プライベートな話題なので慎重になるのは当然です。基本は「教えてくれたことに反応する」程度で十分。「おめでとうございます」「新しい場所でも落ち着いたらぜひ」という自然な返しが起点になります。こちらから根掘り葉掘り聞く必要はありません。
Q. LINEでフォローする場合、どんな文面がよいですか?
「〇〇ちゃん、最近いかがですか?暑さ(寒さ)が気になっています。お時間のあるときにまたいらしてください」など、ペットの名前+季節の一言+プレッシャーなしの締め、この3要素を入れると自然で温かみのある文面になります。
Q. 引越し先が遠すぎて現実的に来られないお客様はどうしたらよいですか?
無理に引き止めようとせず、「もし近くにお越しの際はぜひ」と伝えつつ、近隣サロンを紹介できるようなネットワークがあれば喜ばれることもあります。
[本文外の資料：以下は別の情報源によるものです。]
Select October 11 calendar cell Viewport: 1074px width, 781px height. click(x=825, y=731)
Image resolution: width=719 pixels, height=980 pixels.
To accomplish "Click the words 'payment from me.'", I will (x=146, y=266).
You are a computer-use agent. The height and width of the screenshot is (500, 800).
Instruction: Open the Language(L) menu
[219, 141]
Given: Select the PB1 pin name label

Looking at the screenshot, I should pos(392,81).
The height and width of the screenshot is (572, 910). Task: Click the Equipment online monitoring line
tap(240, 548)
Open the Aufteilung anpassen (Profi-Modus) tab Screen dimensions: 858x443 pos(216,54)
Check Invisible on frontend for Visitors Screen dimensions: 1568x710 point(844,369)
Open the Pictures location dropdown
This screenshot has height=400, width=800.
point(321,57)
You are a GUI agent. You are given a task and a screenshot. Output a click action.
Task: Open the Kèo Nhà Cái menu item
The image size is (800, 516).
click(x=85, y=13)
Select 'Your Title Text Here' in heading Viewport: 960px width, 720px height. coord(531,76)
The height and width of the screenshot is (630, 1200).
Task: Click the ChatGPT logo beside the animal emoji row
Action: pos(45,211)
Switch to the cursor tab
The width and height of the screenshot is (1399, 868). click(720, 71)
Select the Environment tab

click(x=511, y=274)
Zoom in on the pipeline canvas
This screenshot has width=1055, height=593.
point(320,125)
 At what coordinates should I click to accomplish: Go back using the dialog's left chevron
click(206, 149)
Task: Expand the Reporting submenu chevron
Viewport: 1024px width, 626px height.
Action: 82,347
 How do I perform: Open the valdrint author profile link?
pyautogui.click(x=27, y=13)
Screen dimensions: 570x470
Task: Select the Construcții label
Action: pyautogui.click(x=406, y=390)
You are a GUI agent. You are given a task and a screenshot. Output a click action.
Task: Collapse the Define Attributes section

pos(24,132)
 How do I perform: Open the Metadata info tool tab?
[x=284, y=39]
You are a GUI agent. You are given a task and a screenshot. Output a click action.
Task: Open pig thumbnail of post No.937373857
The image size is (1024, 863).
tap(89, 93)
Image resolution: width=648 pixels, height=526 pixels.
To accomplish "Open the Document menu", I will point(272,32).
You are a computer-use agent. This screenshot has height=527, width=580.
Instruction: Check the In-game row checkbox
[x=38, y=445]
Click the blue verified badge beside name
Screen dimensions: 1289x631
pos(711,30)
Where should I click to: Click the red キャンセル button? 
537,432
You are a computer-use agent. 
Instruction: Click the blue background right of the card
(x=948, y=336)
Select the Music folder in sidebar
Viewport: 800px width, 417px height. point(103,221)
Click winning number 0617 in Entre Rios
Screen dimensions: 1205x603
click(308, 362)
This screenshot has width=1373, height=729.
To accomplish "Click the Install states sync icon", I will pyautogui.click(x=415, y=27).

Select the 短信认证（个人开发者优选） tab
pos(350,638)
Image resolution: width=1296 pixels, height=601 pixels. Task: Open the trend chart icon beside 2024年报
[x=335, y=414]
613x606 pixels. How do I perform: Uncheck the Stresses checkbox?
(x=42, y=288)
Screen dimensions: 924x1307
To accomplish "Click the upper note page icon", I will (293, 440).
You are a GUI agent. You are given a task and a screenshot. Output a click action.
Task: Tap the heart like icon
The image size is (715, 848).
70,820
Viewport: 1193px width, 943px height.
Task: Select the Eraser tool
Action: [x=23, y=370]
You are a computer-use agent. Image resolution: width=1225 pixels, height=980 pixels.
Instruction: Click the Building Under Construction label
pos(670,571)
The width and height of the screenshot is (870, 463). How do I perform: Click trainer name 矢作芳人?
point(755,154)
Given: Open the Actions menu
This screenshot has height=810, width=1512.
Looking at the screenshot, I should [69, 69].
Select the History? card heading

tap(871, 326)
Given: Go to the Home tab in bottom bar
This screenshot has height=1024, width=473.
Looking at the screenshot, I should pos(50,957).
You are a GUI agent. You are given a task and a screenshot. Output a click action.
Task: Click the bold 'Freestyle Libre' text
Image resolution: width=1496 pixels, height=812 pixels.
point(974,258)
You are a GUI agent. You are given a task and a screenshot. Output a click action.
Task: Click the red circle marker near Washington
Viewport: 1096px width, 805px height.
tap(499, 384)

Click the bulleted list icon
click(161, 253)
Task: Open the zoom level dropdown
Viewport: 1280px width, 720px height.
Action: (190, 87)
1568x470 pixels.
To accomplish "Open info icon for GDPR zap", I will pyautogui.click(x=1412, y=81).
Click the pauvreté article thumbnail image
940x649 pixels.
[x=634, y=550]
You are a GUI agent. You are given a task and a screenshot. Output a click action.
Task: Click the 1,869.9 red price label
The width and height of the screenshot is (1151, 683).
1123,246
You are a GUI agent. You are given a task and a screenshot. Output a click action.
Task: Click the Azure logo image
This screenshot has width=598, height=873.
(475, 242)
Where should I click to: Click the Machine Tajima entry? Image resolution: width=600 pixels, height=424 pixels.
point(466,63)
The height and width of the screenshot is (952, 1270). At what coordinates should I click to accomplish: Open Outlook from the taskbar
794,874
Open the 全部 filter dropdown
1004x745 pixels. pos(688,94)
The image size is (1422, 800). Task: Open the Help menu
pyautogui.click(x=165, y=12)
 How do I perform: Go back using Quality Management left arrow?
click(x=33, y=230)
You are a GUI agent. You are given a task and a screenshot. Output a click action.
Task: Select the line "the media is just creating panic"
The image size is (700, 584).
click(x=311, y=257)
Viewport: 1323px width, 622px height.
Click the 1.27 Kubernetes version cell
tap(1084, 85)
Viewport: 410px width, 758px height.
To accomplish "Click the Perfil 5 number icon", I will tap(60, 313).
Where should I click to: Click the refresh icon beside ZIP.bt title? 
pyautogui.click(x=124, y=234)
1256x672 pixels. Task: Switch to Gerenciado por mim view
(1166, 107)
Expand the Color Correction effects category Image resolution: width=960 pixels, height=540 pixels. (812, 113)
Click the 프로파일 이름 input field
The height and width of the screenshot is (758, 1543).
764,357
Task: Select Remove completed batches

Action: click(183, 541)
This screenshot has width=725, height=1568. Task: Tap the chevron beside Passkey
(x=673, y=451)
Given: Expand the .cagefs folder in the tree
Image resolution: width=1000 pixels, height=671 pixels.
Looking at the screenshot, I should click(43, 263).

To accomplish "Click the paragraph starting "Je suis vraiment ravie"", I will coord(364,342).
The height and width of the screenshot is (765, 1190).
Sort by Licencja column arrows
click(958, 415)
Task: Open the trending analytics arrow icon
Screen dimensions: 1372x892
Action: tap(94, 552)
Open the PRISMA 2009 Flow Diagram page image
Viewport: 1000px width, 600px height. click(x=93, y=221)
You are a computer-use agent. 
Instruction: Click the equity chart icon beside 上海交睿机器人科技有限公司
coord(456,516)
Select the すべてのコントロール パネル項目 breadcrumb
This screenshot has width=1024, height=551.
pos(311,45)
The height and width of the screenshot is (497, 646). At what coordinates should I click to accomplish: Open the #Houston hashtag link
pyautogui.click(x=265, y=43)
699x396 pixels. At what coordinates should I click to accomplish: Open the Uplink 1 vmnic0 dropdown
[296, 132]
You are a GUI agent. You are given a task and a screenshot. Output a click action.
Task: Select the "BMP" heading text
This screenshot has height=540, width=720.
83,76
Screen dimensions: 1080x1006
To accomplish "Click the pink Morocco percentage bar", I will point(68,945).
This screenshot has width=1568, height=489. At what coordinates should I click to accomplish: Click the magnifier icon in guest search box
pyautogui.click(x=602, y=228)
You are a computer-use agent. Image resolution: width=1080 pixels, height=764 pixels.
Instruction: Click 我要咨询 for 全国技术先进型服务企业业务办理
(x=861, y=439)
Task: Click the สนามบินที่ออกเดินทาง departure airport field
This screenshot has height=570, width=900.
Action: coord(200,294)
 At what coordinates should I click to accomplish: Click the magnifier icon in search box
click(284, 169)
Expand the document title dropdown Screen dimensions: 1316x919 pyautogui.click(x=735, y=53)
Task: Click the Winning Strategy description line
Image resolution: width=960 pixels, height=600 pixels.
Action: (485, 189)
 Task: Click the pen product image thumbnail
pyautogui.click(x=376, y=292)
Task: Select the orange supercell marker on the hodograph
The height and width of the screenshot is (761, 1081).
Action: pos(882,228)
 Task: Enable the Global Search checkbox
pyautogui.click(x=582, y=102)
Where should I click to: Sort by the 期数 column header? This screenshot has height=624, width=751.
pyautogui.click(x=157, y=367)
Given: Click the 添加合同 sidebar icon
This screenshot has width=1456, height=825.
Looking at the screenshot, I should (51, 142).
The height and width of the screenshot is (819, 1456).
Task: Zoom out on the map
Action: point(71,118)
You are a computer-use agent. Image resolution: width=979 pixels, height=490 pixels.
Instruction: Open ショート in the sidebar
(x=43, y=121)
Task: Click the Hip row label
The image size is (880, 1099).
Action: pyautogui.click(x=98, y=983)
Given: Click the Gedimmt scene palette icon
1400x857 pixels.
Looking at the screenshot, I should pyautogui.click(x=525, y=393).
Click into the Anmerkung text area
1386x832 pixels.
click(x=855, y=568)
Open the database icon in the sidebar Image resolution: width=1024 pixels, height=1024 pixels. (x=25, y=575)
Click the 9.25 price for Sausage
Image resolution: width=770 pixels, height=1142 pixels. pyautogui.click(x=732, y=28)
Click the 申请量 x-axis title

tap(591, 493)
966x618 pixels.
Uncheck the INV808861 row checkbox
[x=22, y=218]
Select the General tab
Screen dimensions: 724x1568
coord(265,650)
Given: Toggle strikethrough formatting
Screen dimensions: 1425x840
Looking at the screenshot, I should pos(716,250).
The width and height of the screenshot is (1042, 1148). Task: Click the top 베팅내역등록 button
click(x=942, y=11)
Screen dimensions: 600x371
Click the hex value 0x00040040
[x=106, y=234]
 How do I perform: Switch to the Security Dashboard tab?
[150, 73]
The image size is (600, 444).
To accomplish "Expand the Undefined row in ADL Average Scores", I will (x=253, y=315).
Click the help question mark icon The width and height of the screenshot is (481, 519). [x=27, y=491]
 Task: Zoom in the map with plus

潔い対応はむしろ好印象を残し、SNSやクチコミで広げてくれる関係に発展することがあります。
Q. こうした対応は個人サロンでないと難しいですか?
スタッフが複数いるサロンでも、担当制にして個人が関係性を持つ仕組みにすれば十分できます。カルテにメモを残す文化を作ることがスタート地点です。規模ではなく「仕組み」と「意識」の問題です。
まとめ #
出産や引越しによる離客は、サービスへの不満が原因ではなく「生活の変化」が原因です。だからこそ、サロン側が先に察知し、プレッシャーを与えない形でつながり続けることで、関係を維持できる可能性は十分あります。大切なのは「営業」ではなく「気にかけている」という姿勢を届けること。まずは今週の来店記録を振り返り、しばらく来ていないお客様に一言メッセージを送るところから始めてみてください。